Vereinzelt schon zum "(Retro) Progressive Album des Jahres" ausgerufen (allerdings von dem Medium, für den auch der Autor der Album-Textvorlage schreibt), darf sich diese deutsche Produktion in der Tat zumindest der Aufmerksamkeit der gesammelten Proggie-Gemeinde sicher sein. Dafür gibt es m.E. mindestens einen Siebensprung munterer Gründe.

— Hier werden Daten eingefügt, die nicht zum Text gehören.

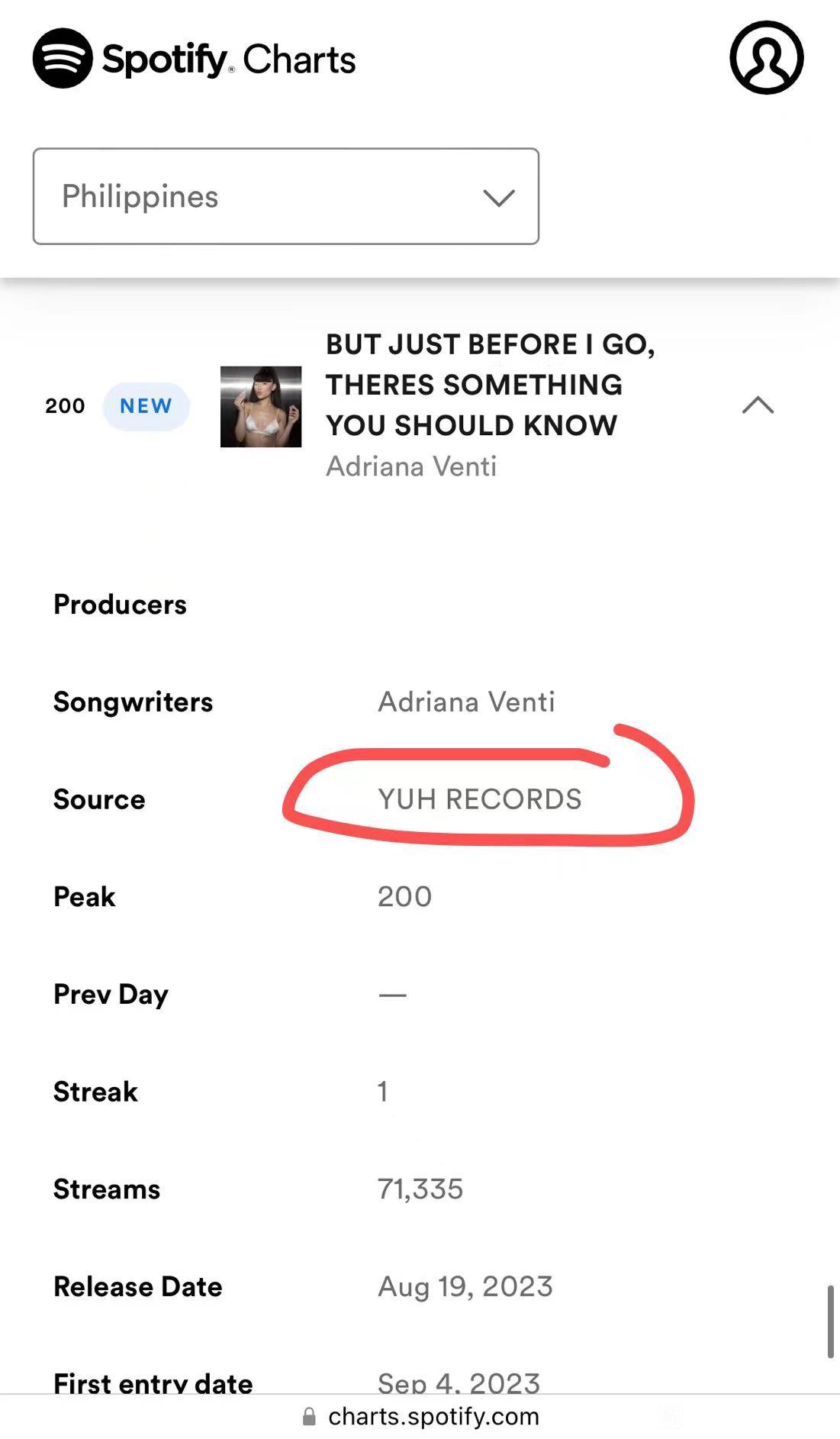
Task: Click the songwriter Adriana Venti value
Action: point(466,702)
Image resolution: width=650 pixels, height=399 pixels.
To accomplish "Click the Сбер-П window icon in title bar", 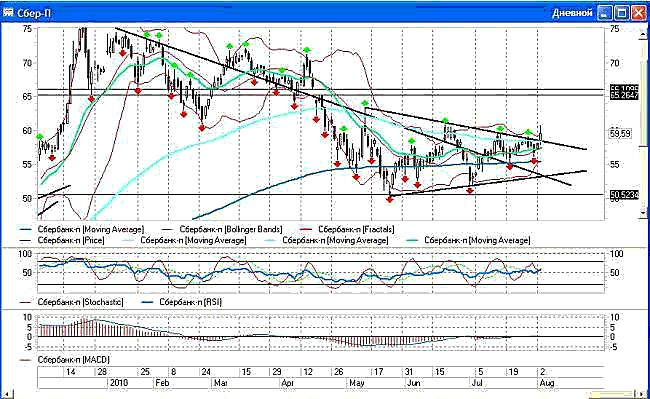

1. Wie beim zumindest personell verwandten "Elinoire“ von Flaming Row wurde auch hier eine richtige Hintergrundgeschichte beauftragt, die in diesem Fall von Thoralf Koss ersonnen und von Marek Arnold (key, sax; u.a. Flaming Row, Toxic Smile, Stern Combo Meissen) sowie Ulf Reinhardt (drms; Ex-Prophets Of Prunes) kongenial in Töne gesetzt wurde.
2. Das Opus mit dem rätselhaften Namen hat Texte, die den Namen verdienen und Themen - (blinder) Glaube vs. Selbstfindung -, an denen man sich zumindest gedanklich reiben kann.
3. Neben Arnold und Reinhardt sind mit Heiko Rehm (bss), Andreas Gemeinhardt (guit; Ute Freudenberg), Anne Trautmann (voc) und Lars Köhler (voc) gediegene Stamm-Musiker beteiligt.
4. Die bei solchen Projekten obligatorische Gästeliste weist zwar nicht nur internationale Stars und Sternchen auf, doch Ronny Gruber (voc; Testimony), Amelie Hoffman, Martin Schnella (guit; Flaming Row), Larry B. (gewohnt starke voc auf "The Eternal Abstinence"); u.a. Toxic Smile) oder Rob Brenner (bss; u.a. Toxic Smile) haben weit mehr zu bieten als einen sog. großen Namen.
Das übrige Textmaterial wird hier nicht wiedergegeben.